The comment of @GiuseppeNegro is correct, but we know that $\overline{B}'$ is $\sigma(E', E)$-compact. If $E$ is separable, then we know that $\overline{B}'$ is metrizable with induced topology of $\sigma(E', E)$. Therefore, my attempt is the proof for the case $E$ separable.

The problem is when $E$ is reflexive. I do not find a relation between reflexivity and metrizable. I'm thinking that when $E$ is reflexive it's not true that $\overline{B}'$ is $\sigma(E', E)$-metrisable, but I can not find a counter-example.

Answer 1

Right, $\overline{B'}$ is $\sigma(E',E)$-compact by Banach-Alaoglu, and if $E$ is separable, then $\sigma(E',E)\rvert_{\overline{B'}}$ is metrisable, so $\overline{B'}$ is also the sequential closure of $S$.

If $E$ is reflexive, we can use the result for separable spaces. Consider a linearly independent sequence $(y_n)$ in $S$, and let $F = \overline{\operatorname{span}} \{ y_n : n \in \mathbb{N}\}$. Then $F$ is a separable closed subspace of $E'$. As a closed subspace of a reflexive normed space, $F$ is itself reflexive, so $F = (F')'$ (with the usual abuse of notation). The separability of $(F')'$ implies the separability of $F'$, so by the first part we know that there is a sequence $(x_n)$ in $S \cap F$ such that $x_n \to 0$ in $\sigma(F,F')$.

It remains to see that $\sigma(F,F') = \sigma(E',E)\lvert_F$. The continuity of the inclusion $F \hookrightarrow E'$ gives $\sigma(E',E'')\lvert_F \subset \sigma(F,F')$. For the other inclusion, consider $\lambda \in F'$. By Hahn-Banach, there is a $\mu \in E''$ with $\lambda = \mu\lvert_F$. Now

$$\{ f \in F : \lvert \lambda(f)\rvert < \varepsilon\} = \{ x \in E' : \lvert \mu(x)\rvert < \varepsilon\} \cap F$$

is immediate, so every $\sigma(F,F')$-neighbourhood of $0$ is also a $\sigma(E',E'')\lvert_F$-neighbourhood of $0$. By reflexivity of $E$, $\sigma(E',E'') = \sigma(E',E)$. Thus $x_n \to 0$ in $\sigma(E',E)$.

I haven't yet come up with an example of a non-separable non-reflexive Banach space in which there is no sequence $(x_n)$ in $S$ with $x_n \to 0$ in $\sigma(E',E)$. Will think about that further after sleeping.

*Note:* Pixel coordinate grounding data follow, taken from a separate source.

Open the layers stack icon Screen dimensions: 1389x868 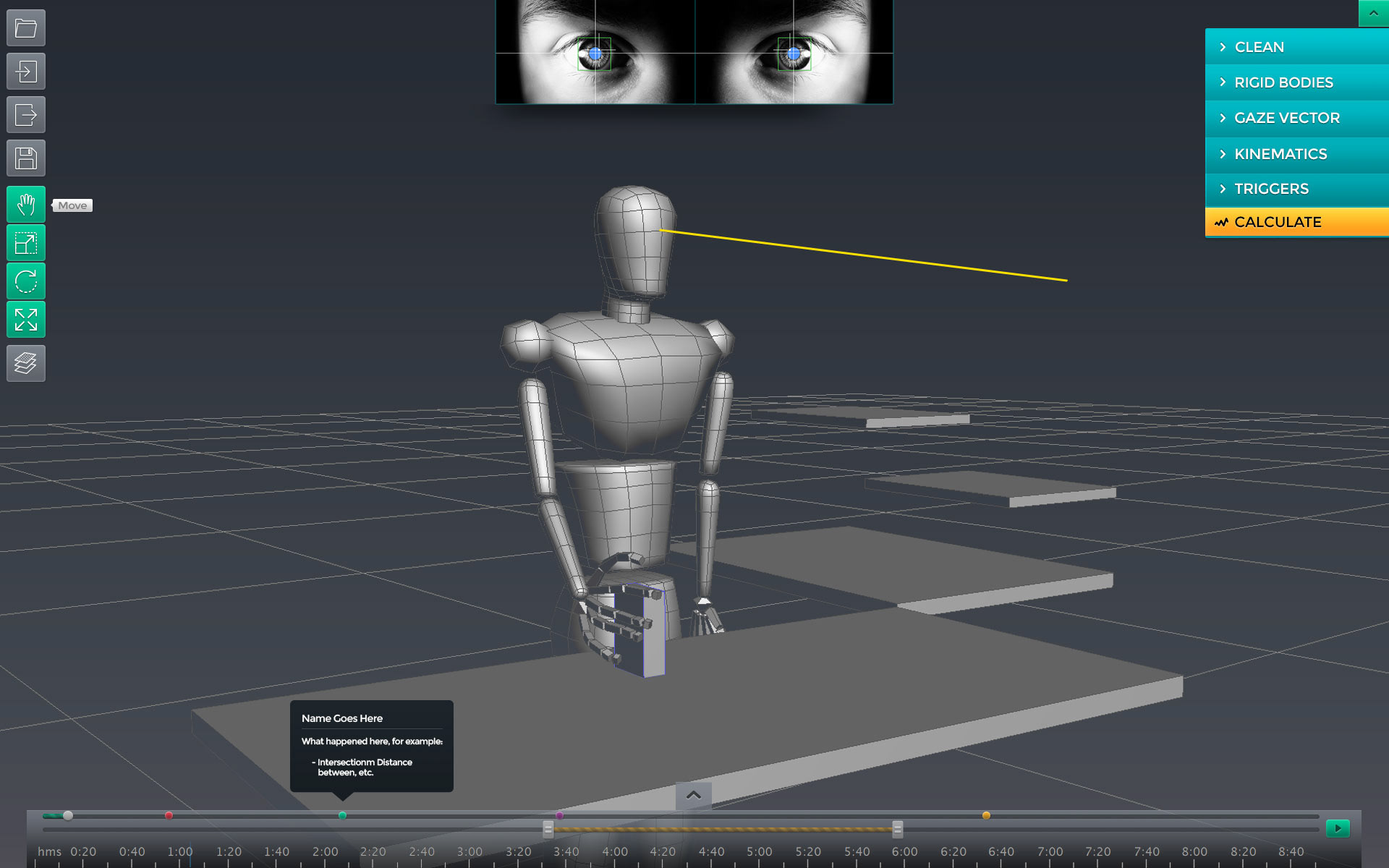(26, 363)
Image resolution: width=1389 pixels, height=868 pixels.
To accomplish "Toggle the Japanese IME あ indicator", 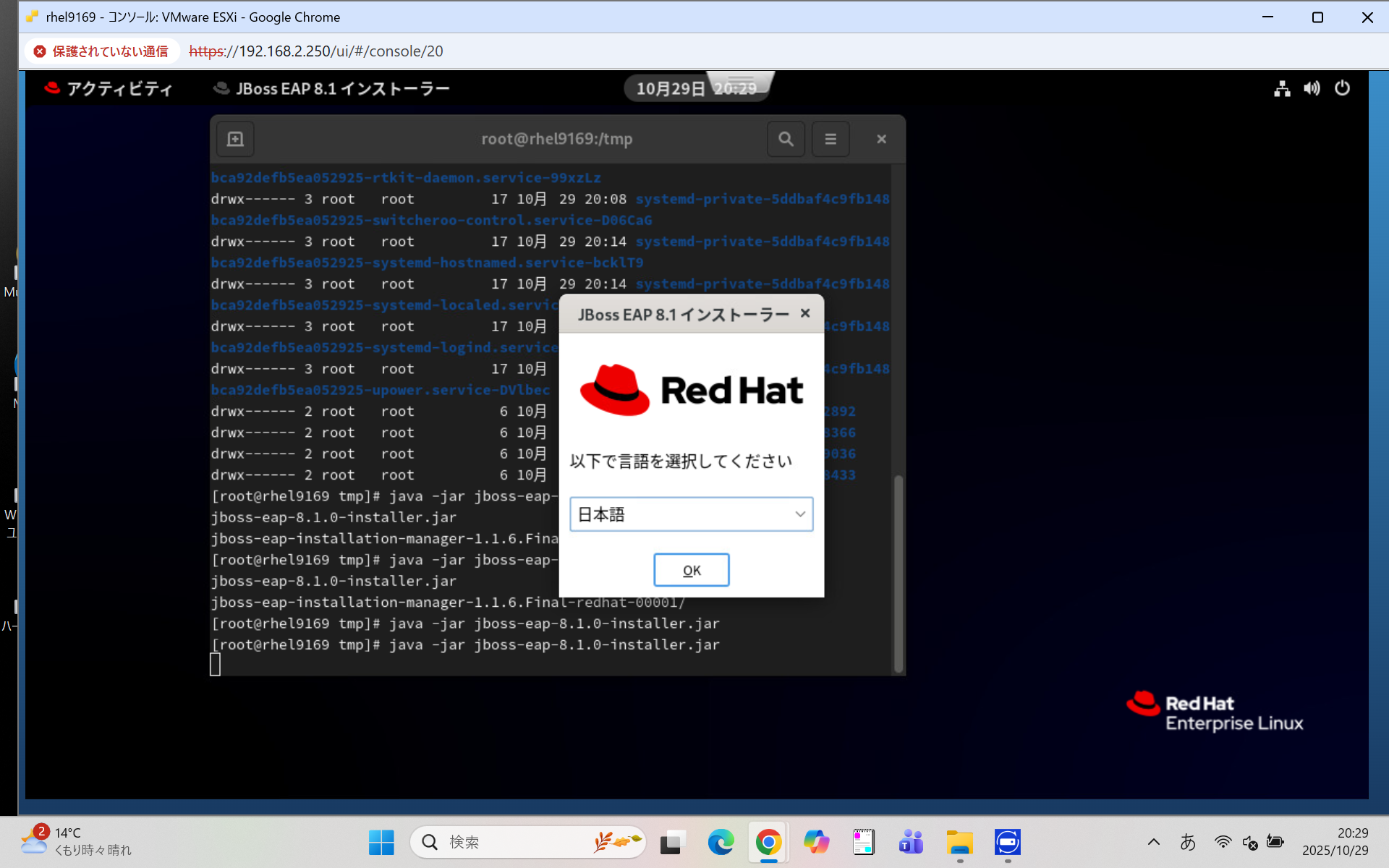I will pyautogui.click(x=1188, y=842).
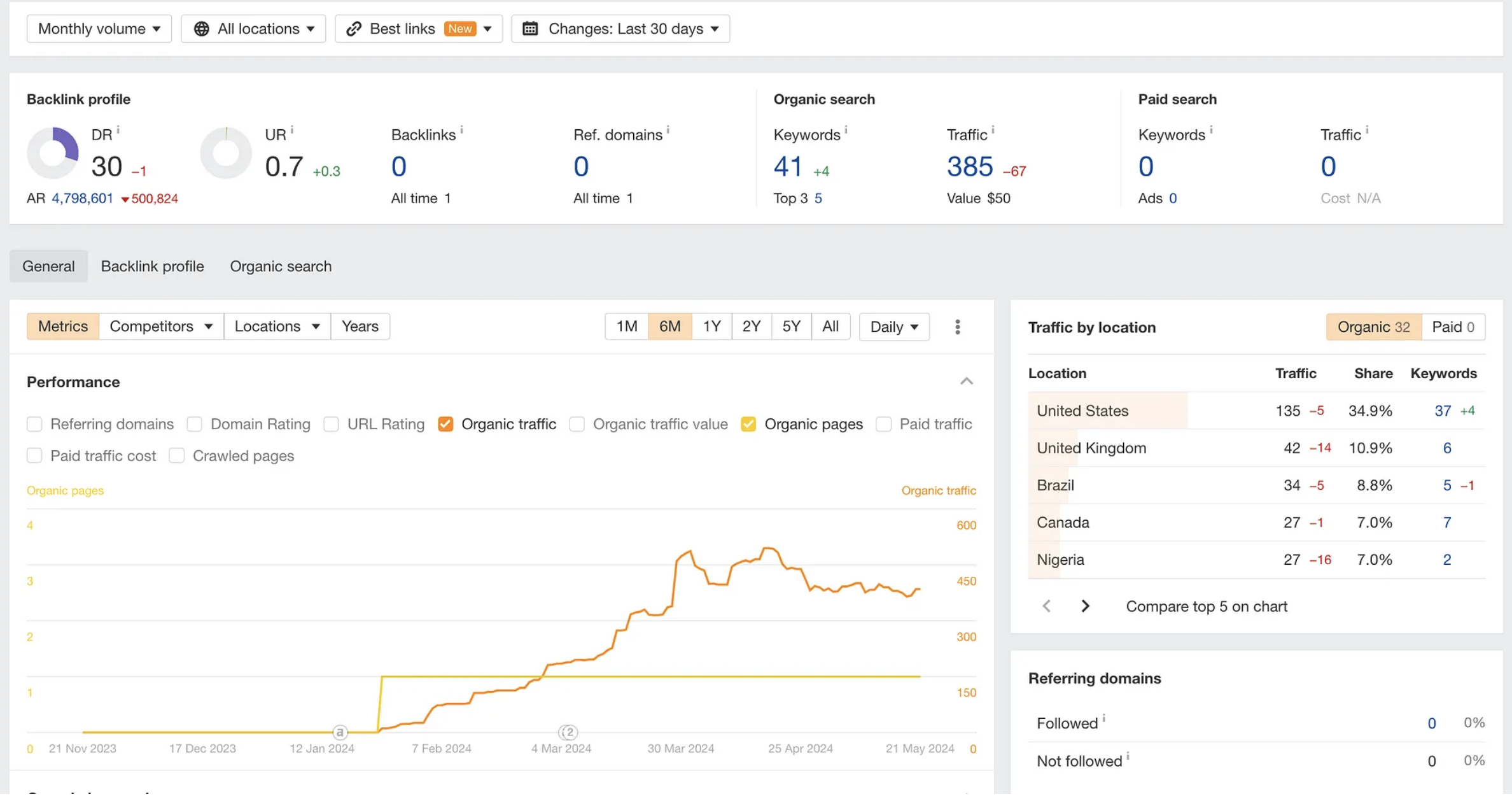This screenshot has height=801, width=1512.
Task: Switch to the Backlink profile tab
Action: 152,266
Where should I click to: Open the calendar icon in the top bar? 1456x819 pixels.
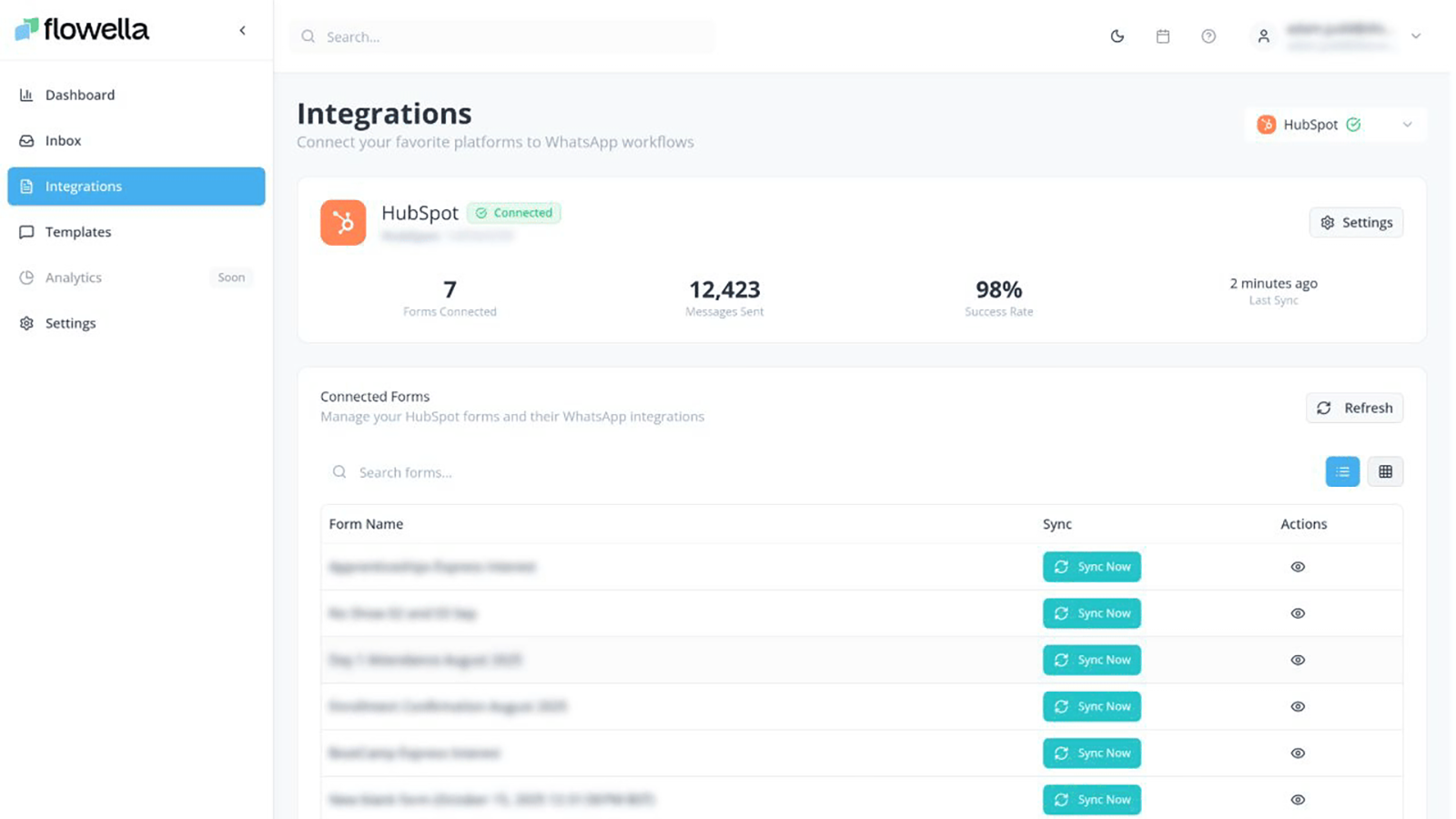click(1163, 36)
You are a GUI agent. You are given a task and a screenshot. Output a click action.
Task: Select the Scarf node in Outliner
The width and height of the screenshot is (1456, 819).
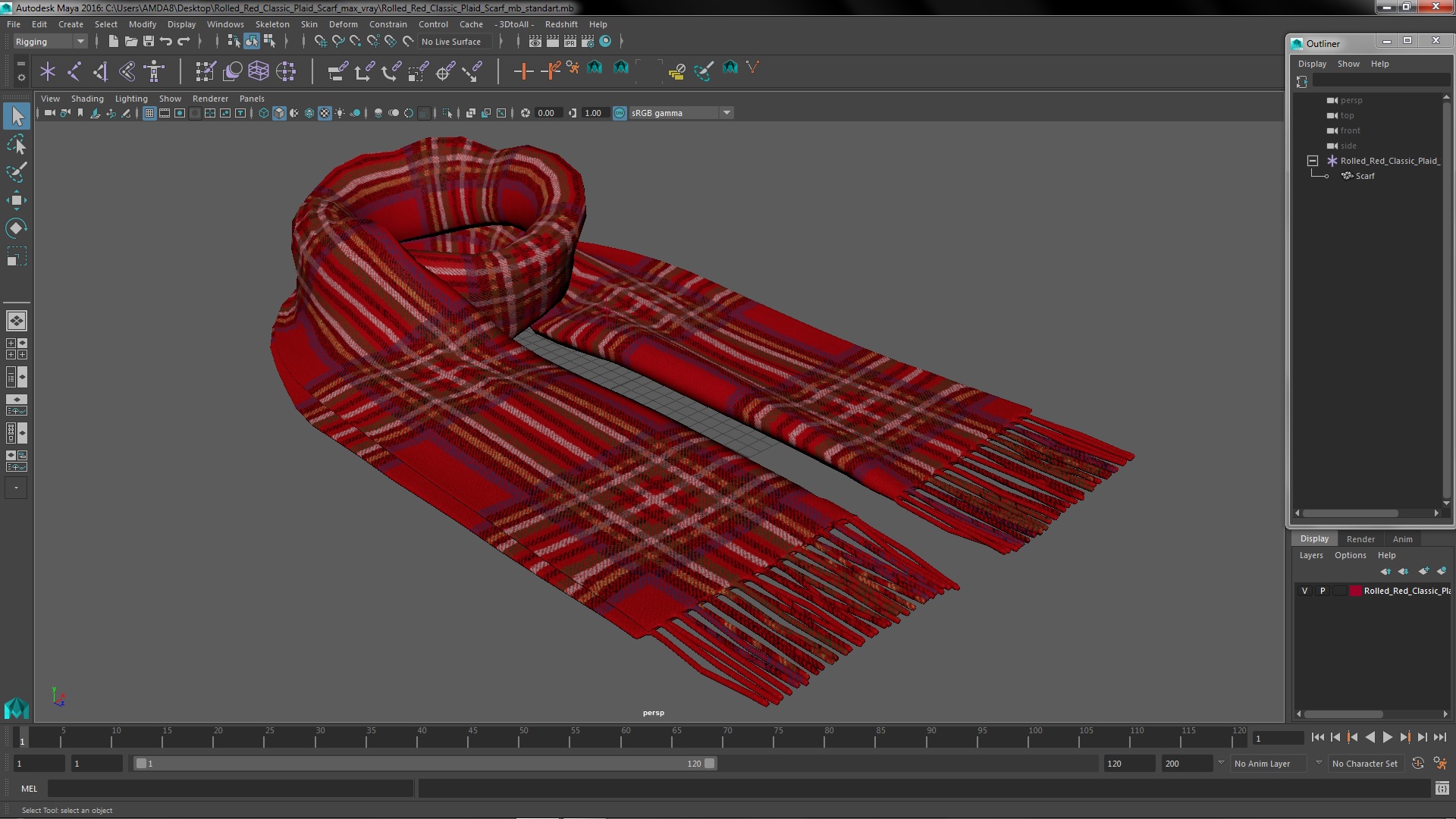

I still haven't found an example. For such an example, $E$ must not have an infinite-dimensional separable (or reflexive) complemented subspace, which rules out spaces like $c_0(T)$ or $\ell^1(T)$ for uncountable $T$. If $E \cong F \oplus G$ with separable (or reflexive) infinite-dimensional $F$, then the identification $F' \cong G^{\perp} = \{\lambda \in E' : G\subset \ker \lambda\}$ gives a sequence in $S \cap G^{\perp}$ that converges weakly to $0$. I suspect that $\ell^{\infty}(\mathbb{N})$ would work, but so far I cannot prove (or disprove) that.

Answer 2

Let $E$ be an infinite dimensional Banach Space.

If $E^*$ is separable, there is $x_n$ such that $\lVert x_n \rVert=1$ and $x_n\rightharpoonup0$.

We take $\{f_n\}$ a dense set of functions in $E^*$. We define $g_n:E\rightarrow \mathbb{R}^n$ by:

$$g_n(x)=(f_1(x),...,f_n(x))$$

By the rank and nullity theorem, $\dim \ker g_n =\dim \cap_{i=1}^n \ker f_i=\infty$. This means that we may take $\lVert x_n \rVert=1$ with $x_n\in \cap_{i=1}^n \ker f_i$. In this case, for every $f\in E^*$, there is a certain $j_o(\varepsilon)$ such that $\lVert f-f_{j_o}\rVert<\varepsilon$. If $j\geq j_o(\varepsilon)$, $x_j\in \ker f_{j_o}$ and it follows that:

$$\lVert f(x_j) \rVert=\lVert (f-f_{j_o})(x_j) \rVert\leq \lVert f-f_{j_o}\rVert<\varepsilon$$

Hence $f(x_n)\rightarrow 0$ and $x_n\rightharpoonup 0$.

Let $E$ be an infinite dimensional Banach Space.

If $E$ is reflexive, there is $x_n$ with $\lVert x_n \rVert=1$ and $x_n\rightharpoonup 0$.

Take $e_n$ a linearly independent countable set of vectors in the circle. $Y=\overline{\text{span}\{e_1,...,e_n,...\}}$ is a closed subspace of a reflexive space, hence reflexive. $D=\cup_n \mathbb{Q}e_1+...+\mathbb{Q} e_n$ is a dense countable set of elements, hence $Y$ is separable, $J_Y(Y)=Y^{**}$ is separable and $Y^*$ is separable so that we may find (by the first result) unitary vectors such that $f(x_n)\rightarrow 0$ for any $f\in Y^*$.

Take any $f\in E^*$. $\lVert f|_Y\rVert \leq \lVert f\rVert$ from which it follows that $f|_Y\in Y^*$ and therefore:

$$f(x_n)=f|_{Y}(x_n)\rightarrow 0\Rightarrow x_n\rightharpoonup 0$$